My spiritual awakening at Navy boot camp | Worship

By Gordy Arlin | a Bahá’í of Mukilteo | Aug 09, 2017

Major bummer: I am 19 and enduring a rite of passage called Navy boot camp.

An occasional blink would interrupt my vacant stare, my catatonic trance broken only by the 5:15 a.m. wake-up ritual, which was, first, klieg lights in the face, accompanied by the ultimate jarring racket: a large billy club, repeatedly and robustly applied to the inside surfaces of a particularly resonant steel garbage can.

A few eternal days later I realized that being in the Navy was a lot like being in prison, except you have a much better chance of drowning.

I went to the chapel services on the first Sunday just to get away from the barracks. I “believed in God,” but while growing up, the few church services I attended left teenage me unmoved, not understanding and more confused than attracted.

At chapel, the chaplain said, “If you would like to give yourself to God through Jesus Christ, come forward.” About ten recruits funneled toward the altar.

My friend Wayne said, “Want to go?” He was ready. I said, “I can't. I have no idea what they mean when they say ‘give yourself to God through Jesus.’”

The Christian world was comfortable with that phrase, and terms like “saved” and “receive the Holy Spirit” that were all totally Greek to me. I felt that I would be happy to make some decisions about these things, if only someone would speak them in English. The chaplain later mentioned, “If you'd like a Bible, simply ask.”

For some reason – Thank you, God – my own curiosity chose that moment to manifest itself.
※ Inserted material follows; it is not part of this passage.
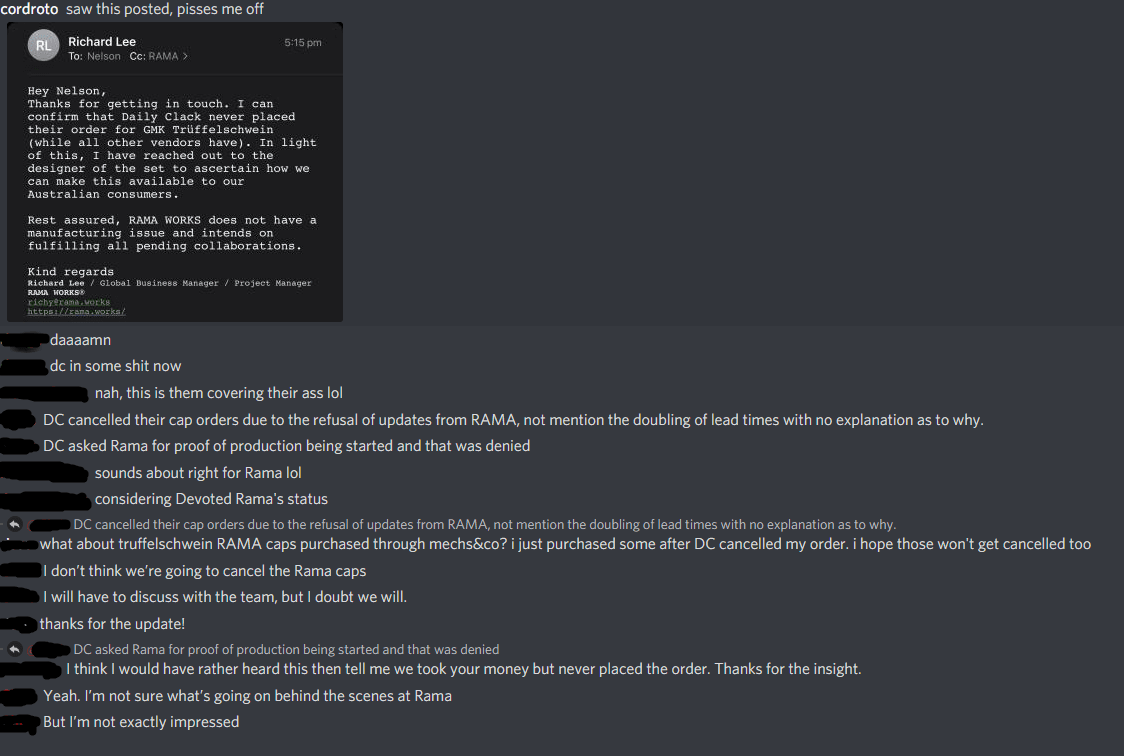Viewport: 1124px width, 756px height.
Task: Click the RAMA recipient in Cc field
Action: click(163, 57)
I wanted to know if I might somehow actually understand what all of the fuss was about. I asked for a Bible.

Six weeks later, all boots were offered the opportunity to audition for the recruit drum and bugle corps. I jumped at that and got in as a snare drummer.

On the first day at my new barracks, six of us new guys were kindly welcomed by the 60-man corps. That day's rehearsal was exhilarating. By that afternoon, I was thinking that boot camp might be semi-possible after all.

That evening, the barracks lights went out with the first notes of “Taps” from the base bugler. In my previous barracks, most everyone would be asleep by the bugler's last notes, so I was surprised to see 50 or so of the corpsmen standing around a central table in the shadow light as the bugler finished his “lights out” call.

I was even more surprised when, after a moment of silence, one of the recruits began to sing slowly: “Our Father…” he began. Then 50 voices joined in: “…which art in heaven, Hallowed be thy name.” I was taken by a strange calmness as I recognized this prayer from my childhood.

I noticed that several fellows who had previously turned in were getting out of their bunks to stand and sing: “Thy kingdom come. Thy will be done, on earth as it is in heaven.”

They were singing strongly and in perfect unison. The strange calmness that had settled on me a moment ago was now a very strange calmness.

“Give us this day our daily bread, and forgive us our debts as we forgive our debtors. And lead us not into temptation, but deliver us from evil: For Thine is the kingdom, and the power, and the glory, forever.” Some took harmony notes for “Amen!”

I was galvanized. Everybody quietly turned in, and in the new silence I was doubly aware that something beyond beautiful music had just happened to me. Tonight, for some reason, the words of this prayer rang with a world of new meaning, not to mention the strange calmness stuff.

The next day, I found this prayer in my new Bible – Matthew 6:9-13 – and I looked at it with new eyes. There they were, the same words I had known for years, but now they meant something more. For some reason, now these words were personal.

That evening I sang, too. Again it was wonderful, as this power in the message and in the music was again being accompanied by the very strange calmness. In spite of myself, I was being opened up to another degree, another octave of life experience.

Years later, reflecting on these beginnings of my curiosity about spiritual things, I am reminded of Matthew 7:7: “Ask, and it shall be given you; seek, and ye shall find.”

Requesting that Bible was the first time in my life that I really meant the question: “God, is there something specific that you want me to know? Do you have something to say to me particularly?”

“Seek, and ye shall find” tells us not only what will happen if we seek, it also points out what we must do first if we ever hope to do any finding. Seeking is mandatory; accept no substitutes.

Are you curious about spiritual things? The answers begin with your sincere questions. Say to God: "I want to know the truth." Then, seek it. Open up the Bible, the Koran, the Bhagavad-Gita, the Tripitaka, the Zend-Avesta, the Kitab-i-Iqan or the holy book of your choice, as only those who dig will find the treasure.